■ Exercise ■
Extract every line below, verbatim.

■ Materials provided ■
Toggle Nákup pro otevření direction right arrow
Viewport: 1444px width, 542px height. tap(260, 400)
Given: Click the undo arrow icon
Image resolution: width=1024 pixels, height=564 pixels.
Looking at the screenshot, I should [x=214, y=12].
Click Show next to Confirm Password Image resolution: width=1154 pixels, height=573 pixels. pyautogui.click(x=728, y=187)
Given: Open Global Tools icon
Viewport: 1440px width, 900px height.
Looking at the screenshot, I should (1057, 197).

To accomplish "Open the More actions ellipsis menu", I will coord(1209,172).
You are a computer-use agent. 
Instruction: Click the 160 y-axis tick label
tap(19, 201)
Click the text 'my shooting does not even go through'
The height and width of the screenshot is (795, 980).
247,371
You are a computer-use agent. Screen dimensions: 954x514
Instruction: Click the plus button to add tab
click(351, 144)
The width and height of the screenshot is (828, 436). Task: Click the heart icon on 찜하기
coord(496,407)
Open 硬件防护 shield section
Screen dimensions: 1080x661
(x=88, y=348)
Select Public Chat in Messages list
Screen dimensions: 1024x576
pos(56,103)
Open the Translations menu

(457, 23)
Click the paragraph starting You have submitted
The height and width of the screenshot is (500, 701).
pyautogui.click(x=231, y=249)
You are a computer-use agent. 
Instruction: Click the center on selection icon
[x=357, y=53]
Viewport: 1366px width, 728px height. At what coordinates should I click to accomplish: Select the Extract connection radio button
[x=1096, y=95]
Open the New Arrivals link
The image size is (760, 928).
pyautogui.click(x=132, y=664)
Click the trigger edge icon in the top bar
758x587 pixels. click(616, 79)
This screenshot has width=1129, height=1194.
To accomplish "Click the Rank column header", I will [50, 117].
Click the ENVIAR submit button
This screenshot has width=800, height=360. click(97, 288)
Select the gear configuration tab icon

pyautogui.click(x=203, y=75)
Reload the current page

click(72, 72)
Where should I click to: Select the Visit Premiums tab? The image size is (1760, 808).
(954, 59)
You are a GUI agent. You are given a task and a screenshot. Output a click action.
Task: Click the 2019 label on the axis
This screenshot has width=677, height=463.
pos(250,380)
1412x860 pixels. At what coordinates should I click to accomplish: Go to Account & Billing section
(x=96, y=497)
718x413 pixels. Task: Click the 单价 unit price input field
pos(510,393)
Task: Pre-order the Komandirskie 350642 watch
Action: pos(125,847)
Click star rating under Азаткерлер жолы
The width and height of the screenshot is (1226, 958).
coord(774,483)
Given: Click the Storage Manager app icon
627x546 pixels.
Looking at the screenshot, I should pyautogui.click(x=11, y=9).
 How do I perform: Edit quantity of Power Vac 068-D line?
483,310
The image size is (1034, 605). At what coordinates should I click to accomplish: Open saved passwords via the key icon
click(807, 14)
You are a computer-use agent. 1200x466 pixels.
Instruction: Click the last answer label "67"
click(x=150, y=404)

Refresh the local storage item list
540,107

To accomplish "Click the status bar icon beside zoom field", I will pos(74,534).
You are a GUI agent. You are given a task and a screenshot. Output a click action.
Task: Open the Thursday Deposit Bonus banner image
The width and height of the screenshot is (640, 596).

■ Task result ■
Toggle Nákup pro otevření direction right arrow
Viewport: 1444px width, 542px height. tap(260, 400)
Given: Click the undo arrow icon
Image resolution: width=1024 pixels, height=564 pixels.
Looking at the screenshot, I should [x=214, y=12].
Click Show next to Confirm Password Image resolution: width=1154 pixels, height=573 pixels. pyautogui.click(x=728, y=187)
Given: Open Global Tools icon
Viewport: 1440px width, 900px height.
Looking at the screenshot, I should (1057, 197).

To accomplish "Open the More actions ellipsis menu", I will coord(1209,172).
You are a computer-use agent. 
Instruction: Click the 160 y-axis tick label
tap(19, 201)
Click the text 'my shooting does not even go through'
The height and width of the screenshot is (795, 980).
247,371
You are a computer-use agent. Screen dimensions: 954x514
Instruction: Click the plus button to add tab
click(351, 144)
The width and height of the screenshot is (828, 436). Task: Click the heart icon on 찜하기
coord(496,407)
Open 硬件防护 shield section
Screen dimensions: 1080x661
(x=88, y=348)
Select Public Chat in Messages list
Screen dimensions: 1024x576
pos(56,103)
Open the Translations menu

(457, 23)
Click the paragraph starting You have submitted
The height and width of the screenshot is (500, 701).
pyautogui.click(x=231, y=249)
You are a computer-use agent. 
Instruction: Click the center on selection icon
[x=357, y=53]
Viewport: 1366px width, 728px height. At what coordinates should I click to accomplish: Select the Extract connection radio button
[x=1096, y=95]
Open the New Arrivals link
The image size is (760, 928).
pyautogui.click(x=132, y=664)
Click the trigger edge icon in the top bar
758x587 pixels. click(616, 79)
This screenshot has width=1129, height=1194.
To accomplish "Click the Rank column header", I will [50, 117].
Click the ENVIAR submit button
This screenshot has width=800, height=360. click(97, 288)
Select the gear configuration tab icon

pyautogui.click(x=203, y=75)
Reload the current page

click(72, 72)
Where should I click to: Select the Visit Premiums tab? The image size is (1760, 808).
(954, 59)
You are a GUI agent. You are given a task and a screenshot. Output a click action.
Task: Click the 2019 label on the axis
This screenshot has width=677, height=463.
pos(250,380)
1412x860 pixels. At what coordinates should I click to accomplish: Go to Account & Billing section
(x=96, y=497)
718x413 pixels. Task: Click the 单价 unit price input field
pos(510,393)
Task: Pre-order the Komandirskie 350642 watch
Action: pos(125,847)
Click star rating under Азаткерлер жолы
The width and height of the screenshot is (1226, 958).
coord(774,483)
Given: Click the Storage Manager app icon
627x546 pixels.
Looking at the screenshot, I should pyautogui.click(x=11, y=9).
 How do I perform: Edit quantity of Power Vac 068-D line?
483,310
The image size is (1034, 605). At what coordinates should I click to accomplish: Open saved passwords via the key icon
click(807, 14)
You are a computer-use agent. 1200x466 pixels.
Instruction: Click the last answer label "67"
click(x=150, y=404)

Refresh the local storage item list
540,107

To accomplish "Click the status bar icon beside zoom field", I will pos(74,534).
You are a GUI agent. You are given a task and a screenshot. Output a click action.
Task: Open the Thursday Deposit Bonus banner image
The width and height of the screenshot is (640, 596).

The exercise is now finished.